A virtual catch up with a friend in the city led us to reflect on the very different 2021 landscape.  As vaccines become mainstream enabling people engagement / interaction and as organisations get in shape for a semblance of “back to business”, the future is improving.

One dilemma came to mind from that discussion – the varying levels of human psychology that will be prevalent. There will be some groups of people where the pent-up need and desire to meet to socialise and network will come bouncing back, and in some ways that exuberance may drive some unnecessary meetings as people just want to meet. There will be other groups, where the past 12+ months of caution and the change to home-working patterns, is now a comfortable and habitual one. They will be resistant to going back to the old ways and hold onto a low / no travel desire to attend face-to-face meetings and events. 

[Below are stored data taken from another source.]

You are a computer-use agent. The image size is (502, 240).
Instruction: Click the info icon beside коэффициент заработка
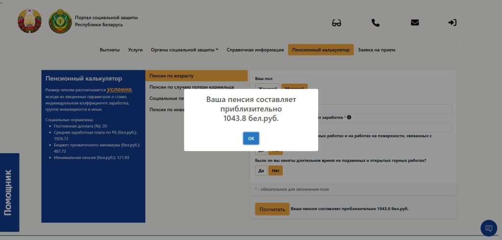[x=349, y=117]
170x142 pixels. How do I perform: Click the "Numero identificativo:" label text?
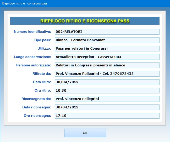[x=32, y=32]
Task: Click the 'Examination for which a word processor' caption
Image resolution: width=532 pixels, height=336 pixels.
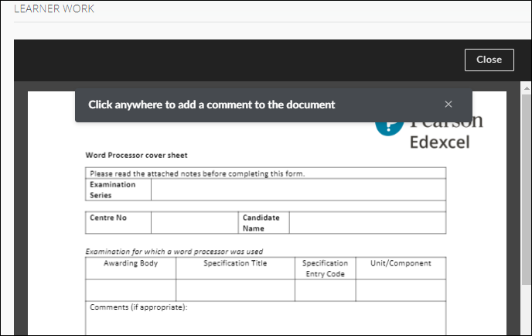Action: pos(174,252)
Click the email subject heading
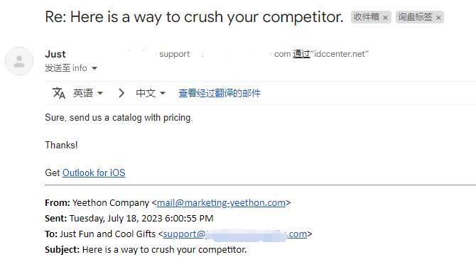The width and height of the screenshot is (476, 257). [194, 17]
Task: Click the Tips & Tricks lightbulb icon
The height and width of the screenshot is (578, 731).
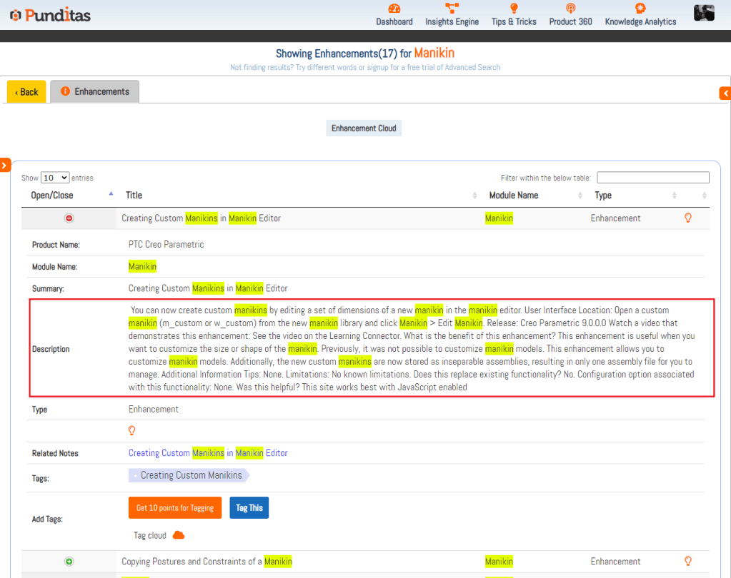Action: (513, 9)
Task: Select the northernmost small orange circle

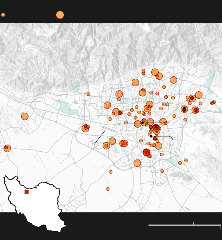Action: tap(143, 71)
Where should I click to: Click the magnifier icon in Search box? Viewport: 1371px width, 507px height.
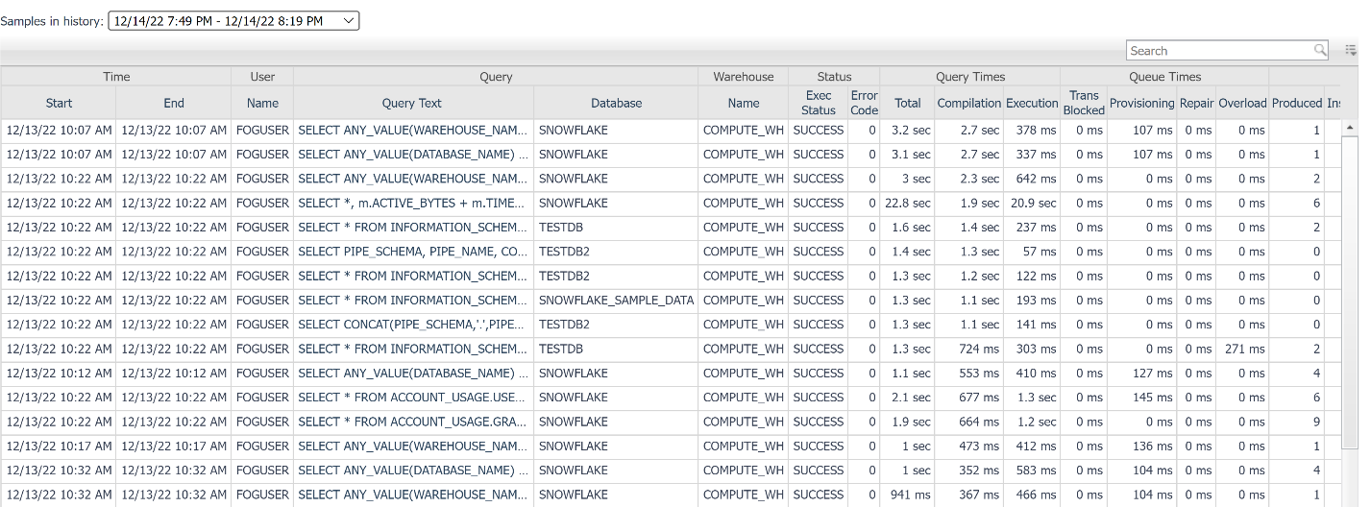point(1320,50)
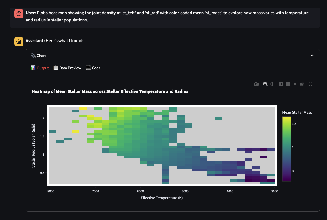Viewport: 327px width, 220px height.
Task: Reset axes with the home icon
Action: pos(302,84)
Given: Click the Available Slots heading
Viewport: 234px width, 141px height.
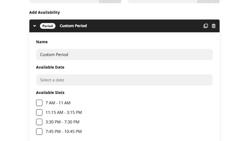Looking at the screenshot, I should coord(50,93).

In the short term, both will just have to play out as companies accommodate the new environment and workforces which are less homogenous.  Organisations will have to accept and manage the pent up “get out and get going again” meeting demand. After all, Zoom or Teams meetings and events are far from ideal, given the all-important non-verbal communication cues and the opportunity to interact and innovate together. Of course, the reality is that if unchecked and addressed, there could be a negative undercurrent of a) ineffectual meetings – desired outcomes not met; b) bloating of the travel and meeting budget cost line fuelled by any unnecessary meeting-related travel; and c) the desired experience and knowledge transfer.  What is crucial is that organisations and companies should thoughtfully plan what meetings and events activity is key to their customer, supplier and partner management, plus what internal activity is needed, or can stay online. A considered and thoughtful approach with policies and sign-offs to reflect the new reality. 

My reflection has not led me to all the answers. Being mindful of potential challenges means organisations can make conscious observations and decisions as they plan for the “back to usual business” agenda. Data insights will be critical here along with effective communication, which may need to be enshrined in policy. Certainly, there will be a need for clear direction of organisational expectations of meeting hosts (what type of meetings should be held by what medium, and a conscious thought process around this).  There is a great opportunity to “reset” people – and company – behaviours to ensure the mistakes of the past are not repeated. I am going to focus on exploring credible ways to give organisations a better understanding of the value they get from their meetings’ spend. This will include time, travel and expense, the lost opportunity of not meeting, and the impact of poor meeting practises. It is the entrepreneurial problem solver in me, and the time for change has never been more relevant.